Milano è una città che alle sei del mattino sembra ancora addormentata, e proprio in quell’ora sospesa, tra il buio che si scioglie e le prime luci che accendono i palazzi, si consuma la violenza più cieca. È domenica 6 settembre. All’angolo tra viale Monte Nero e viale Lazio, dove il centro comincia a farsi periferia ma poi neanche tanto, Luca Burini (nella foto) stava tornando a casa. Trentanove anni, da giugno alla guida di Novella 2000, non poteva sapere che quella strada lo avrebbe cambiato per sempre. Tre sagome si staccano infatti all’improvviso dal marciapiede. Non sono ombre casuali: si avvicinano con un pretesto vecchio quanto le strade, la richiesta di una sigaretta. «Due sembravano di origini nordafricane, uno era biondo con gli occhi azzurri»: è l’identikit che Burini consegna poi ai carabinieri davanti ai quali depositerà la sua denuncia.

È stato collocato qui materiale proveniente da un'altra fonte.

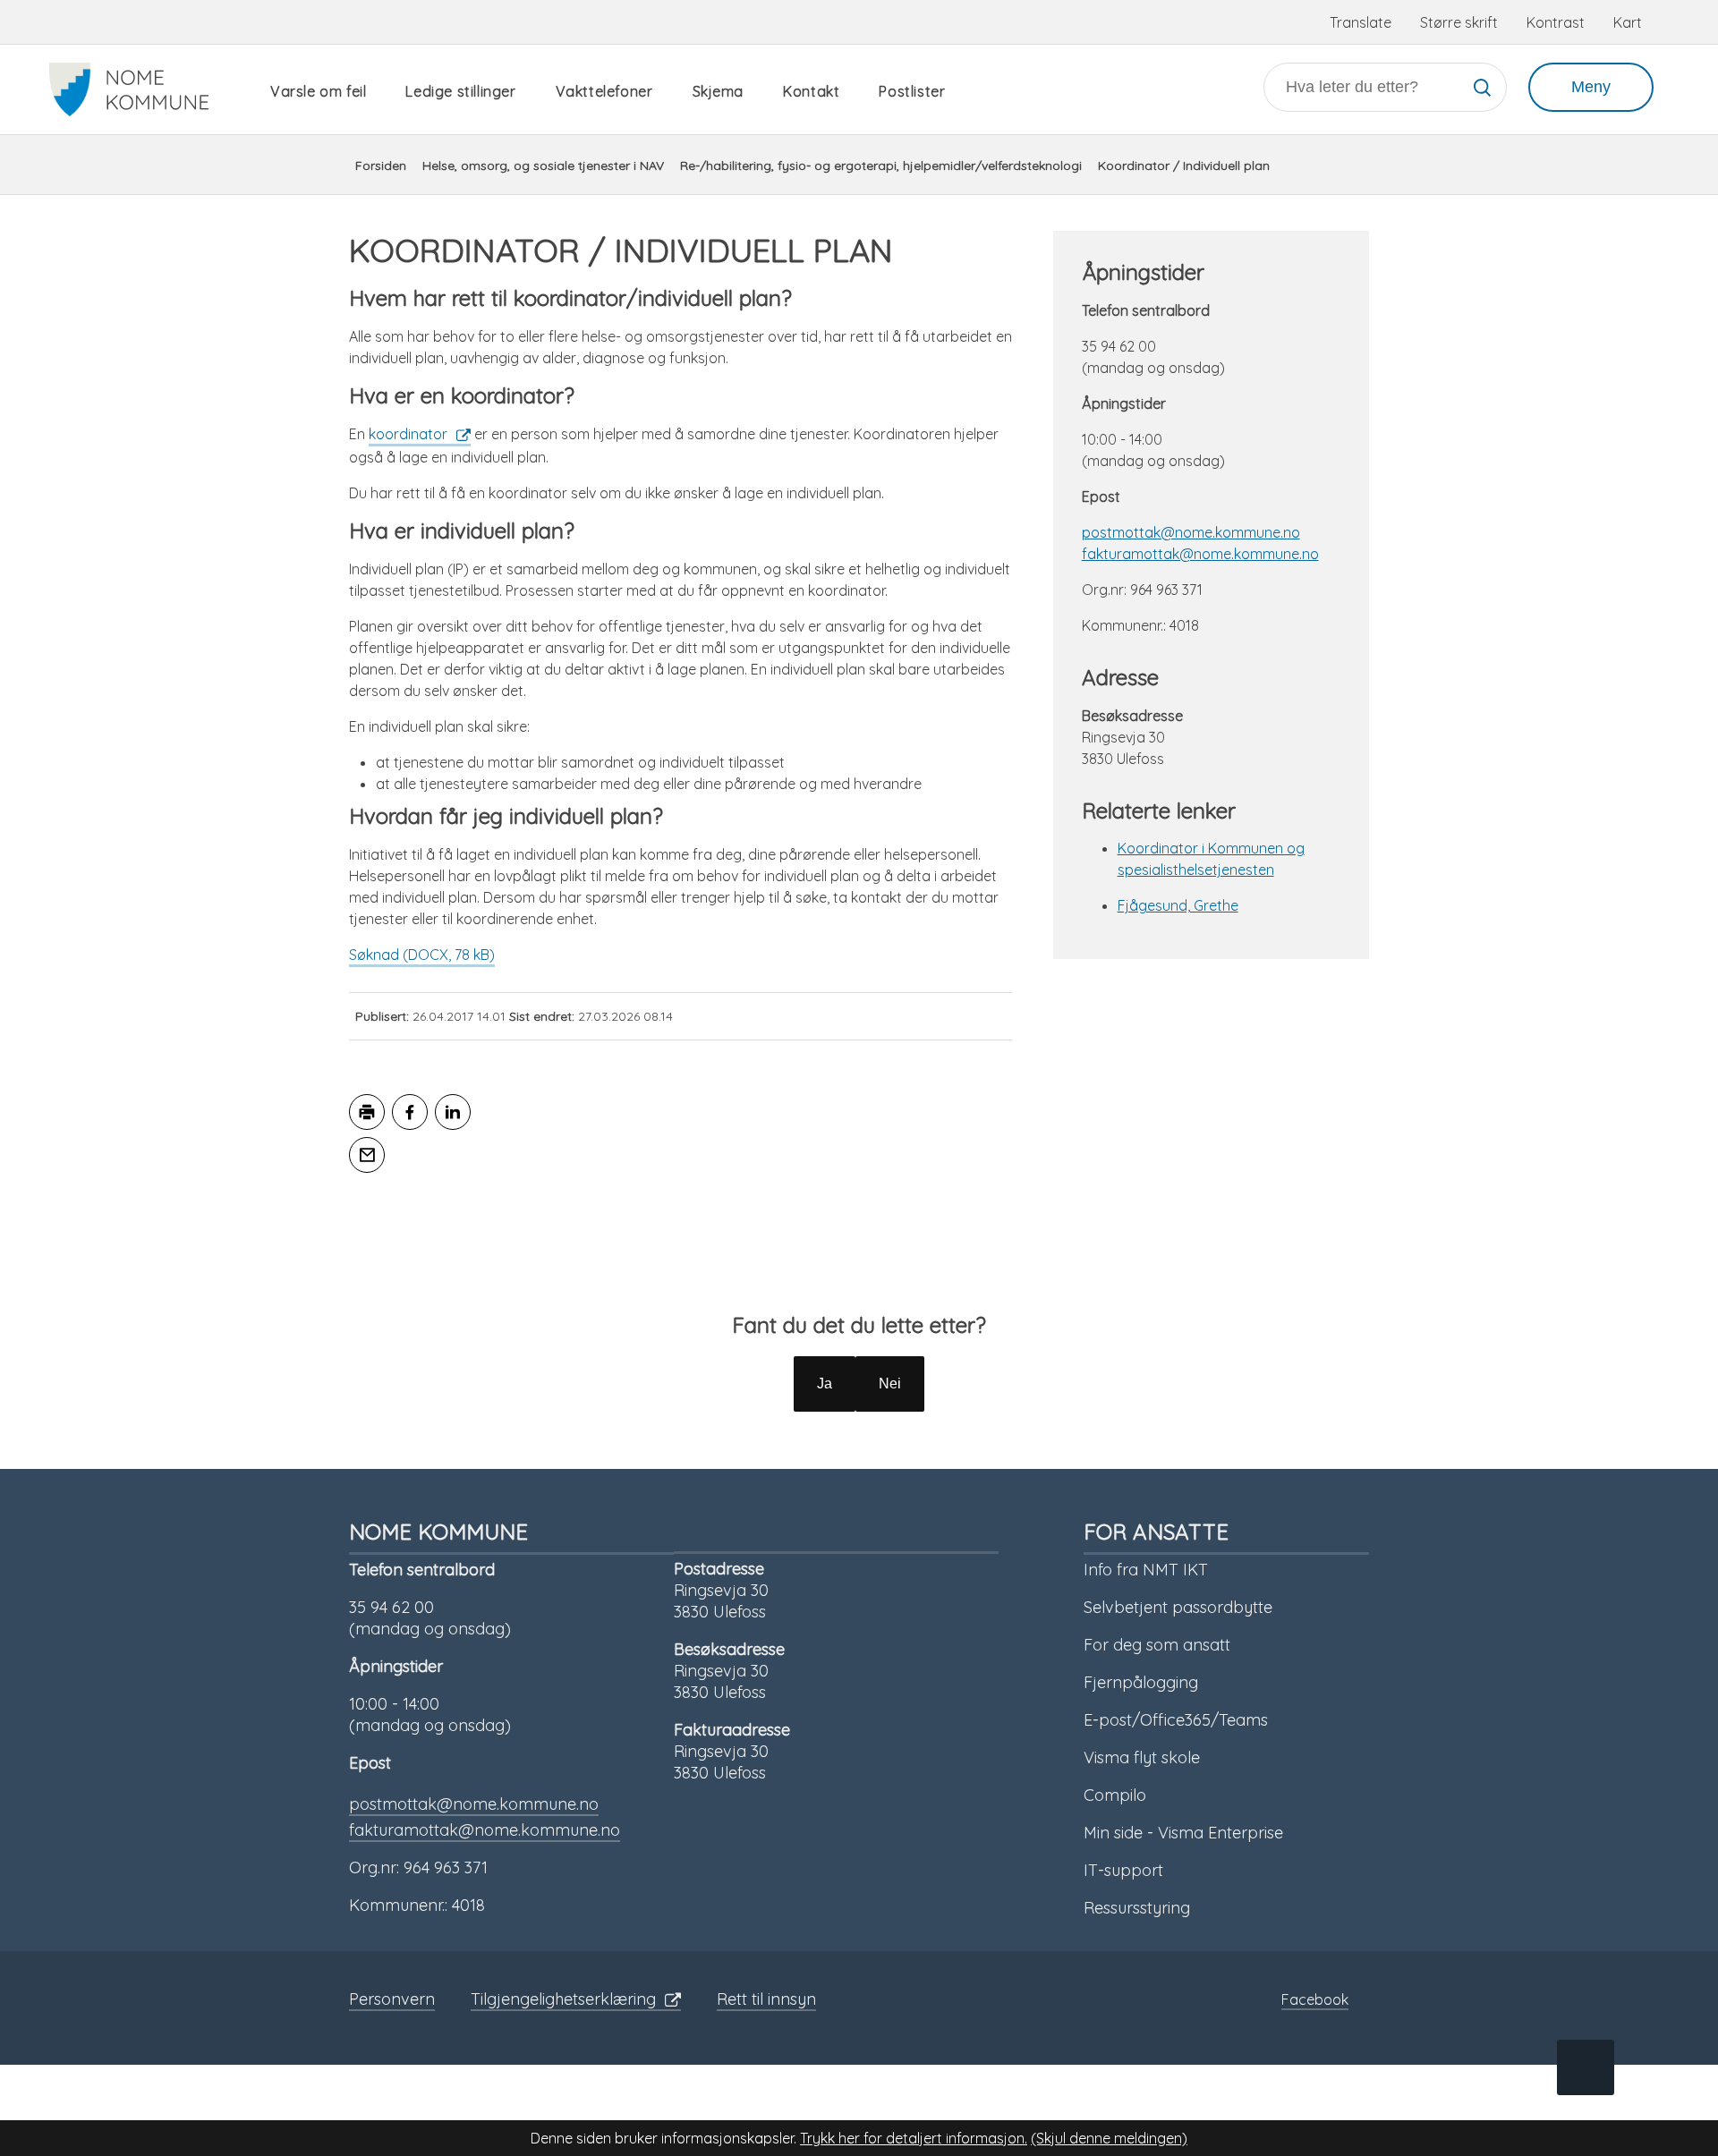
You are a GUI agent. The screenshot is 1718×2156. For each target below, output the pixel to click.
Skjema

La sigaretta è solo l’innesco. Poi arriva la domanda che, ripensata oggi, suona come l’anticipo di tutto: «Ma ti sei spaventato?». Non è una battuta, ma una diagnosi. Il gruppo lo circonda, lo spinge contro il muro. E comincia la furia. Una ventina di pugni, sferrati al viso con una violenza che non lascia spazio a spiegazioni razionali. Non è una rapina: alla fine i tre scappano a mani vuote, senza toccare portafoglio o telefono. Non è regolamento di conti, non è vendetta. È, per usare le parole della vittima, «fame di sangue». Un’espressione che pesa come una sentenza, perché descrive una violenza senza movente, gratuita, quasi sportiva.
Burini ha quindi affidato ai social del settimanale che dirige il resoconto di quei minuti sospesi tra la vita e l’incubo. Soffermandosi anche sulla fuga, quella vera: non dei tre aggressori, ma di chi ha assistito senza intervenire. Burini descrive infatti anche la corsa disperata verso un tram che non si ferma, le porte che restano chiuse mentre lui cerca scampo, le auto che sfilano indifferenti a pochi metri da un uomo sanguinante. Una città che guarda altrove, un classico del nostro tempo che si ripete a ogni cronaca simile, e che fa male quasi quanto i pugni.